▶ **Vorgegebener Text**
--------------------------------
# Anglerboard/Balzer Tippspiel zur Fussball Europameisterschaft in Österreich & Schweiz



## Anglerboard-Team (2. Juni 2008)

*Anglerboard/Balzer Tippspiel zur Fussball Europameisterschaft in Österreich und der Schweiz!*

Wie schon bei der WM 2006 gibt es auch anlässlich der Fussball Europameisterschaft in Österreich und der Schweiz wieder ein Tippspiel im Anglerboard. Die Firma Balzer wird das Tippspiel als Exklusiv-Partner begleiten und 3 hochwertige Preise für die Gewinner zur Verfügung stellen.  

Die Diskussion rund ums Tippspiel findet ihr im Sportforum (hier klicken)!





>>Hier gehts zum Tippspiel<<​

*Preise*








*Regeln*

Nur Registrierte Anglerboard-Mitglieder können den Ausgang eines Spiels Tippen. 

Im Europameisterschafts-Tippspiel geht es darum, 
möglichst genau jedes Spiel der Fußball-EM zu Tippen.
--------------------------------
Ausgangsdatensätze
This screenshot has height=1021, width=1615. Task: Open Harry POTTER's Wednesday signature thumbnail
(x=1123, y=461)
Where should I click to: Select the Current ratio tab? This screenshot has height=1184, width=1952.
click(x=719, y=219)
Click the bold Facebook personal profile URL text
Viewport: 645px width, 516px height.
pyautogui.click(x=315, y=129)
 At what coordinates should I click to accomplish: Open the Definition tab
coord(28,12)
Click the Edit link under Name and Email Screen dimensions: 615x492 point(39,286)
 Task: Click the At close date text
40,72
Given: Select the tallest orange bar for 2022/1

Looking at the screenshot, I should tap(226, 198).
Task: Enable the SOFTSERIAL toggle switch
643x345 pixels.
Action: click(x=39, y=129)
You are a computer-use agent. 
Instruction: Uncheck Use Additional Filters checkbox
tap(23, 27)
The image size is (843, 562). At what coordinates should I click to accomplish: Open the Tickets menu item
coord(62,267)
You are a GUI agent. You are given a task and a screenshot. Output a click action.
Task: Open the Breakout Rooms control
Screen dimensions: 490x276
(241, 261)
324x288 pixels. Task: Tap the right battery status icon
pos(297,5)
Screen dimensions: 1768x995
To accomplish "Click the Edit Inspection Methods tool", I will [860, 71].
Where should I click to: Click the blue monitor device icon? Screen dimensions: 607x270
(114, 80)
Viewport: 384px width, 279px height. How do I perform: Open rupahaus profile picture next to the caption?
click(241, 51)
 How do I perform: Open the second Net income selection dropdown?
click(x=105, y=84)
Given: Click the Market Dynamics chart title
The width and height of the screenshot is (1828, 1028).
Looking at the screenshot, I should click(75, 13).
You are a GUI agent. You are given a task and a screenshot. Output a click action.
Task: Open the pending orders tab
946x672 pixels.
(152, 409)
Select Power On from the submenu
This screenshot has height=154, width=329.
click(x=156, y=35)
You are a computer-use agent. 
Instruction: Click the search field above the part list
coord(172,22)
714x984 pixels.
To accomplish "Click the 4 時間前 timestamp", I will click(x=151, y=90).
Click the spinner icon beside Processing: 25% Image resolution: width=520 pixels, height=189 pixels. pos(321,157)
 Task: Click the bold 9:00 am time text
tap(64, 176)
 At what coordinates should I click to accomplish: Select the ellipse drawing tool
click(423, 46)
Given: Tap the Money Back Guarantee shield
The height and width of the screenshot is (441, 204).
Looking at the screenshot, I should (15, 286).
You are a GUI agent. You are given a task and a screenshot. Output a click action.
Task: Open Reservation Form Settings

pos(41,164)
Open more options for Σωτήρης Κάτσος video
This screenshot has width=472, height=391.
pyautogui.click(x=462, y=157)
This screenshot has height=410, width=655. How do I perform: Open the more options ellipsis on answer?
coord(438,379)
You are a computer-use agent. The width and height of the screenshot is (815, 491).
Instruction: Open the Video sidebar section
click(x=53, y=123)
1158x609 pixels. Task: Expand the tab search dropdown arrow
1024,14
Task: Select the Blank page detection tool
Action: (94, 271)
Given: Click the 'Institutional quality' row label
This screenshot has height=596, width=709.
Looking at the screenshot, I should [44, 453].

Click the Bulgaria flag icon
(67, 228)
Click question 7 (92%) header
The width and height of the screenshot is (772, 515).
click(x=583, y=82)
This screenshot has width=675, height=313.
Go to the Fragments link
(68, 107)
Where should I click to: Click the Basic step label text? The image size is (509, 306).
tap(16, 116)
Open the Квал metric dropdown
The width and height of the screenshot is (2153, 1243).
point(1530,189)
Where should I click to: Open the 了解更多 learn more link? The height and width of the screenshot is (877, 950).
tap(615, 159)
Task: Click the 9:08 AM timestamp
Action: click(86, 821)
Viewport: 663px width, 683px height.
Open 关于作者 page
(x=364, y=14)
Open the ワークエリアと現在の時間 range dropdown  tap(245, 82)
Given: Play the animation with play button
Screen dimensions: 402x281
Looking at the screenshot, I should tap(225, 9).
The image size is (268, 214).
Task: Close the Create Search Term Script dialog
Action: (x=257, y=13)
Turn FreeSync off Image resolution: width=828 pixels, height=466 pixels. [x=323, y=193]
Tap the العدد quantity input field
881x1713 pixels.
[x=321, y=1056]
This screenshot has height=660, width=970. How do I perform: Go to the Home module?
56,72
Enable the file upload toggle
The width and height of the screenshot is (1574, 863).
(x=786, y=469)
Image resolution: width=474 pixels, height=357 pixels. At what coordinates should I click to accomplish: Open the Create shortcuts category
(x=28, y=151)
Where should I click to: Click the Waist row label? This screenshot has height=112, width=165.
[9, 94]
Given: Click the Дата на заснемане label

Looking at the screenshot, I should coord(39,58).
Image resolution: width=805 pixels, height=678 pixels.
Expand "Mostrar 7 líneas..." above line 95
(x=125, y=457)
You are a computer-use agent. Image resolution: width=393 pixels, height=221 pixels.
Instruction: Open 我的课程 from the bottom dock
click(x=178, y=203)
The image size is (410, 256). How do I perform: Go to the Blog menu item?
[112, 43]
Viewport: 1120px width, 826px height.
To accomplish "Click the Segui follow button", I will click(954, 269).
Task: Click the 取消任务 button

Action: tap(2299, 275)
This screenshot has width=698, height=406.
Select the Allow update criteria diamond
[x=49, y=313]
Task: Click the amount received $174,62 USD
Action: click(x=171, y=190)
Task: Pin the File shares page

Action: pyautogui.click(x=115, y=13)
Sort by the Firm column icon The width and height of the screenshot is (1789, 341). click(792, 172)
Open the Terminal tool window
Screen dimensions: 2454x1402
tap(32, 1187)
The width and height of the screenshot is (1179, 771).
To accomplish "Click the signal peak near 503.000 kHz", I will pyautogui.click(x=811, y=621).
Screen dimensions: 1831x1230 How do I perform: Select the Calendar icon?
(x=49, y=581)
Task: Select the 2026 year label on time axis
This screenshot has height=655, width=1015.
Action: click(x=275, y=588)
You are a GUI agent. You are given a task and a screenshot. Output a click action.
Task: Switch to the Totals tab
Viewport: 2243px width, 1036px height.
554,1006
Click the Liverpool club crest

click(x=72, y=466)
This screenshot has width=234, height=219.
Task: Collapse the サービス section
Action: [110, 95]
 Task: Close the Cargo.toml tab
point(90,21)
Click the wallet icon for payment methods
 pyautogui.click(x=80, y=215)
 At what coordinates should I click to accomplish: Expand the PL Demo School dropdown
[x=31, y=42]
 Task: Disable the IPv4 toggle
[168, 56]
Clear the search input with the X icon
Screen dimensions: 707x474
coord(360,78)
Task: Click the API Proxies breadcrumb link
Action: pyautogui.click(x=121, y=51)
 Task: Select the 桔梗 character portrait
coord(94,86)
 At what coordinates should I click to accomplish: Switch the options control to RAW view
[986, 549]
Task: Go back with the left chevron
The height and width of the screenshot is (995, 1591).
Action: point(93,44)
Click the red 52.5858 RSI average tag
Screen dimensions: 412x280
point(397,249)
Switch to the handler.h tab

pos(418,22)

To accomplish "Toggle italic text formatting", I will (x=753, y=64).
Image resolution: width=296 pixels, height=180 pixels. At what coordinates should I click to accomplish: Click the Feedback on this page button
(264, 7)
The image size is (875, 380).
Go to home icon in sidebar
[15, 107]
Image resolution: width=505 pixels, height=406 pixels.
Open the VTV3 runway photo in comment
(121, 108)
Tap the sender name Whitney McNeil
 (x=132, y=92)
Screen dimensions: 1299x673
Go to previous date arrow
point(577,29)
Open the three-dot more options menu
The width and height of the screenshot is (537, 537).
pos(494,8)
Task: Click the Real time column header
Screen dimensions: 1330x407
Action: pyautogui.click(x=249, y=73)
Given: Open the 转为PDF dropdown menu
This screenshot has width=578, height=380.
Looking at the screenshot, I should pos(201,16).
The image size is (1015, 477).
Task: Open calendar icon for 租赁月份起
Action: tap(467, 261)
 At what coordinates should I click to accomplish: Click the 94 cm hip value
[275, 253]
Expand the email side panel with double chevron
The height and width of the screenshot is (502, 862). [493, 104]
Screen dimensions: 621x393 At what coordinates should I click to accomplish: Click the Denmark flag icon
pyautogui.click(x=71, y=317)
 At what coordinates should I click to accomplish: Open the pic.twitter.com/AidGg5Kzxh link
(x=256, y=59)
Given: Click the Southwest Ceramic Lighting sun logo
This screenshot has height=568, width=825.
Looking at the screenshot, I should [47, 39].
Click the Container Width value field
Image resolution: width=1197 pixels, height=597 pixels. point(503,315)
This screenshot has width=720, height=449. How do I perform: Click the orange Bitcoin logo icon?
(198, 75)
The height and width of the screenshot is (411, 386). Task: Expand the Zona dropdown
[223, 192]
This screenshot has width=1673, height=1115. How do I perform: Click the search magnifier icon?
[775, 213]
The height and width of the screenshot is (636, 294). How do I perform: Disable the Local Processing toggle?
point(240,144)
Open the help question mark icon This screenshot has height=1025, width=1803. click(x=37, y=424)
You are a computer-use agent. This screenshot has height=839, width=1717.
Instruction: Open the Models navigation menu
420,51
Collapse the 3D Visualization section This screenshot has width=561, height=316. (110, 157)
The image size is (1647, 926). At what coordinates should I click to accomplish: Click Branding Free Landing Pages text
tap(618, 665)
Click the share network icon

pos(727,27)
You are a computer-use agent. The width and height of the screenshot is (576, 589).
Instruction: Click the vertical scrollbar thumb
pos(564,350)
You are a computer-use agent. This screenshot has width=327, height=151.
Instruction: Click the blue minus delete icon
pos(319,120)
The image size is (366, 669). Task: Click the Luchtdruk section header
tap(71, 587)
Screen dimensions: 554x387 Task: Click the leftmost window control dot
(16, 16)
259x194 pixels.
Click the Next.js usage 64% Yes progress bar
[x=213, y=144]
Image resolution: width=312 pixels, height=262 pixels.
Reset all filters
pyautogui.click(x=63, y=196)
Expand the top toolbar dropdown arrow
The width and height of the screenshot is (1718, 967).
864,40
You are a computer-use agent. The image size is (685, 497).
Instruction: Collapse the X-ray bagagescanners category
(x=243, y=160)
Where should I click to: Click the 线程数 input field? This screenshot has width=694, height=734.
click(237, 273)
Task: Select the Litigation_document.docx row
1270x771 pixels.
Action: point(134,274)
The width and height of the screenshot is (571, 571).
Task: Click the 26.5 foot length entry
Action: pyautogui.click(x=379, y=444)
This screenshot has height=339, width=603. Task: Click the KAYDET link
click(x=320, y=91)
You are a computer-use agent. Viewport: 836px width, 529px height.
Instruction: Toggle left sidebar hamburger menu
--------------------------------
▶ **Aufgaben**
a – Kannst du im Text zum EM-Tippspiel den Abschnitt von "## Anglerboard-Team (2." bis "zur Verfügung stellen." aktualisiert wiedergeben, wobei "Tippspiel" durch "Gewinnspiel" ersetzt wird?
b – Kannst du aus den Datensätzen den Abschnitt von der Zeile mit "the Definition tab" bis zur Zeile mit "tap(23, 27)" unverändert abtippen, beide Zeilen eingeschlossen?
Die Datensätze haben mit dem Text nichts zu tun.

▶ **Lösungen**
a –
## Anglerboard-Team (2. Juni 2008)

*Anglerboard/Balzer Gewinnspiel zur Fussball Europameisterschaft in Österreich und der Schweiz!*

Wie schon bei der WM 2006 gibt es auch anlässlich der Fussball Europameisterschaft in Österreich und der Schweiz wieder ein Gewinnspiel im Anglerboard. Die Firma Balzer wird das Gewinnspiel als Exklusiv-Partner begleiten und 3 hochwertige Preise für die Gewinner zur Verfügung stellen.

b –
 At what coordinates should I click to accomplish: Open the Definition tab
coord(28,12)
Click the Edit link under Name and Email Screen dimensions: 615x492 point(39,286)
 Task: Click the At close date text
40,72
Given: Select the tallest orange bar for 2022/1

Looking at the screenshot, I should tap(226, 198).
Task: Enable the SOFTSERIAL toggle switch
643x345 pixels.
Action: click(x=39, y=129)
You are a computer-use agent. 
Instruction: Uncheck Use Additional Filters checkbox
tap(23, 27)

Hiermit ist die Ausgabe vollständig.